* [Provided data]:
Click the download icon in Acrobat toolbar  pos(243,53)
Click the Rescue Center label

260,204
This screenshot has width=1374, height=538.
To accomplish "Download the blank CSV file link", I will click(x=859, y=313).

* * *

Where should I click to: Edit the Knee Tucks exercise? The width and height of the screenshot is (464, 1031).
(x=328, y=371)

* [The exercise]: Reproduce the lines without any changes, beginning at the line that contains "Click the download" and stopping after the line that contains "will click(x=859, y=313).".

* [Task solution]:
Click the download icon in Acrobat toolbar  pos(243,53)
Click the Rescue Center label

260,204
This screenshot has width=1374, height=538.
To accomplish "Download the blank CSV file link", I will click(x=859, y=313).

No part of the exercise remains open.